### WHAT YOU HAVE TO DO
Transcribe the records that follow exactly. Skip the pictures.
***** RECORDS SUPPLIED
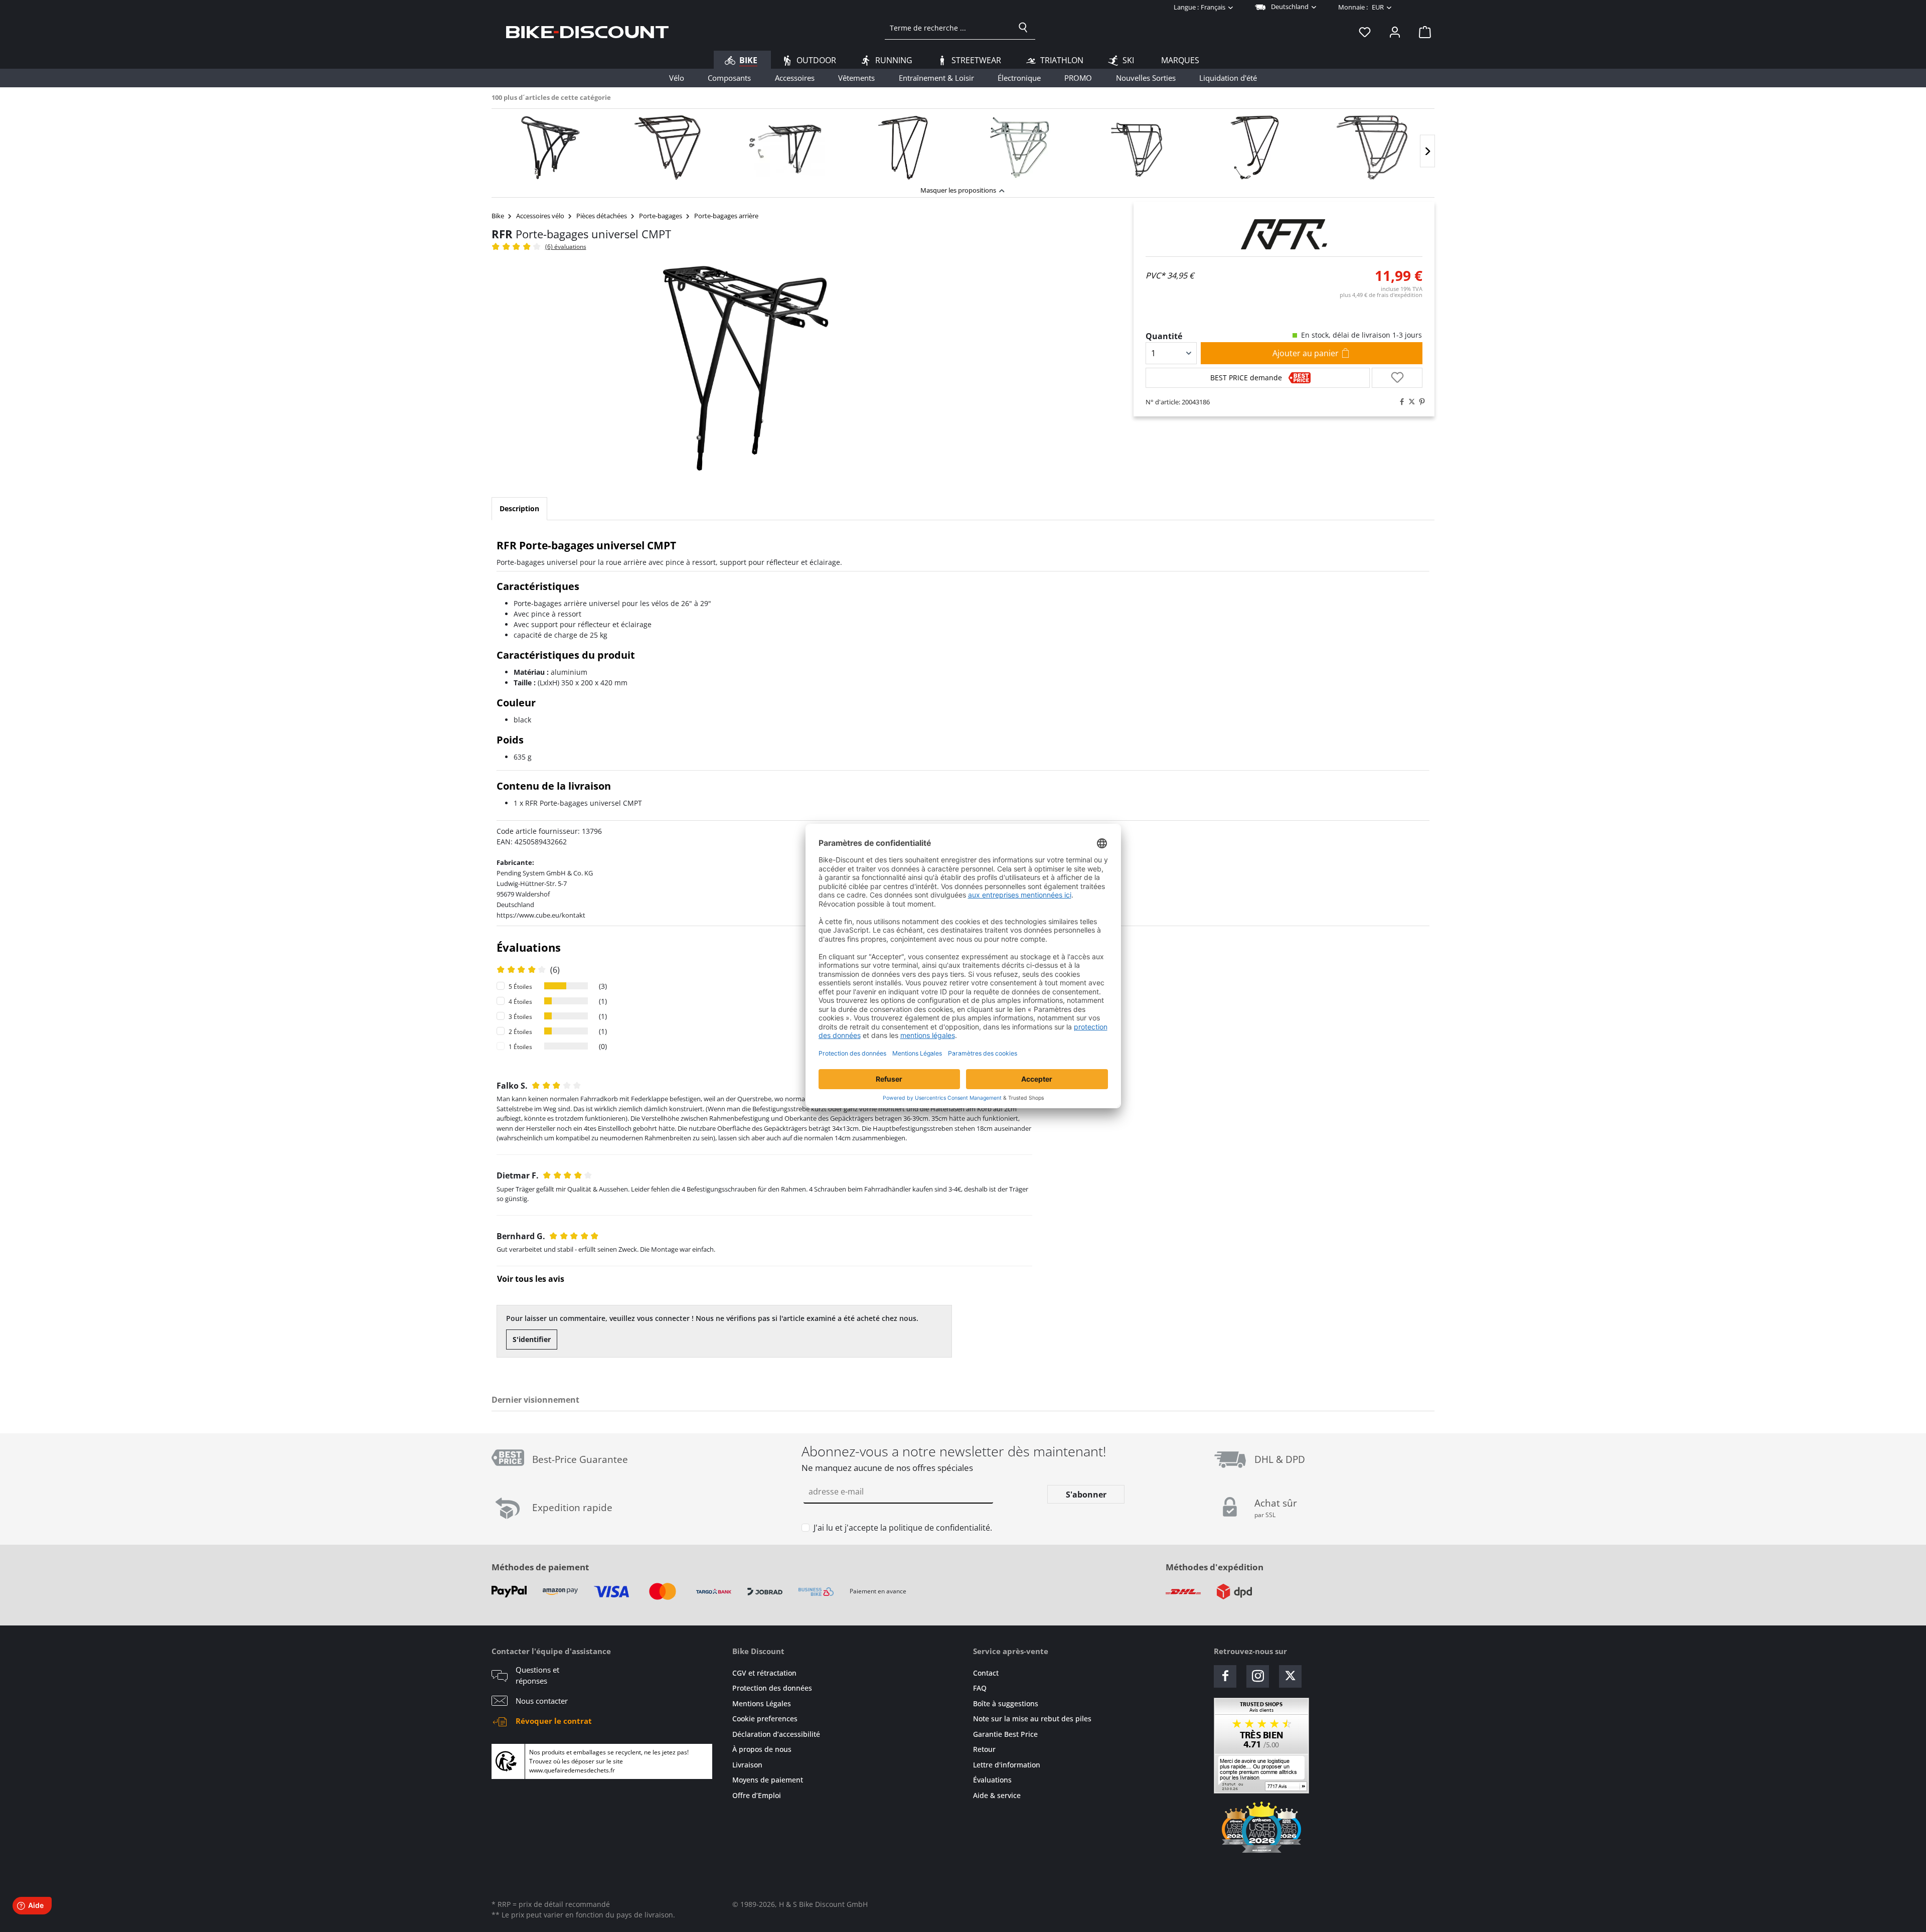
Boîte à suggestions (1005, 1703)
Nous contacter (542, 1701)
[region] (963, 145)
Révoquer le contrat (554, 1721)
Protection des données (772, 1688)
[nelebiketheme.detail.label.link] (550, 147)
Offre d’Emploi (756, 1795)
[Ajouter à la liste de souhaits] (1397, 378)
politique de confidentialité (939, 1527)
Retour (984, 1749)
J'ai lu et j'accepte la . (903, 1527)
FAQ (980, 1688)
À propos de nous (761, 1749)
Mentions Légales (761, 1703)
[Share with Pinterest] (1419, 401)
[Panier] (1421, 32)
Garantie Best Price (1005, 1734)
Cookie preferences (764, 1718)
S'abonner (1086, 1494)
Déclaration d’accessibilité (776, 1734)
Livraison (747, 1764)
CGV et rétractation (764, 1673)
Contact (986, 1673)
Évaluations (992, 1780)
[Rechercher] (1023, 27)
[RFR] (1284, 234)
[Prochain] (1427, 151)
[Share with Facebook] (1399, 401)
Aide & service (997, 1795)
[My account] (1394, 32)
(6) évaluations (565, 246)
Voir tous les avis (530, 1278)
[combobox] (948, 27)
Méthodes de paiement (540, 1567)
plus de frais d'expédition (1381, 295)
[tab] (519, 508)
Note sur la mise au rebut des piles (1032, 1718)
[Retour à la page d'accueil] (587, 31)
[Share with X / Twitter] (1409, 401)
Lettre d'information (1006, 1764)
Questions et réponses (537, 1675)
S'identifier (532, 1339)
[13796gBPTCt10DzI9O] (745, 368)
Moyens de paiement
**********
### RESPONSE TO THIS TASK
Boîte à suggestions (1005, 1703)
Nous contacter (542, 1701)
[region] (963, 145)
Révoquer le contrat (554, 1721)
Protection des données (772, 1688)
[nelebiketheme.detail.label.link] (550, 147)
Offre d’Emploi (756, 1795)
[Ajouter à la liste de souhaits] (1397, 378)
politique de confidentialité (939, 1527)
Retour (984, 1749)
J'ai lu et j'accepte la . (903, 1527)
FAQ (980, 1688)
À propos de nous (761, 1749)
Mentions Légales (761, 1703)
[Share with Pinterest] (1419, 401)
[Panier] (1421, 32)
Garantie Best Price (1005, 1734)
Cookie preferences (764, 1718)
S'abonner (1086, 1494)
Déclaration d’accessibilité (776, 1734)
Livraison (747, 1764)
CGV et rétractation (764, 1673)
Contact (986, 1673)
Évaluations (992, 1780)
[Rechercher] (1023, 27)
[RFR] (1284, 234)
[Prochain] (1427, 151)
[Share with Facebook] (1399, 401)
Aide & service (997, 1795)
[My account] (1394, 32)
(6) évaluations (565, 246)
Voir tous les avis (530, 1278)
[combobox] (948, 27)
Méthodes de paiement (540, 1567)
plus de frais d'expédition (1381, 295)
[tab] (519, 508)
Note sur la mise au rebut des piles (1032, 1718)
[Retour à la page d'accueil] (587, 31)
[Share with X / Twitter] (1409, 401)
Lettre d'information (1006, 1764)
Questions et réponses (537, 1675)
S'identifier (532, 1339)
[13796gBPTCt10DzI9O] (745, 368)
Moyens de paiement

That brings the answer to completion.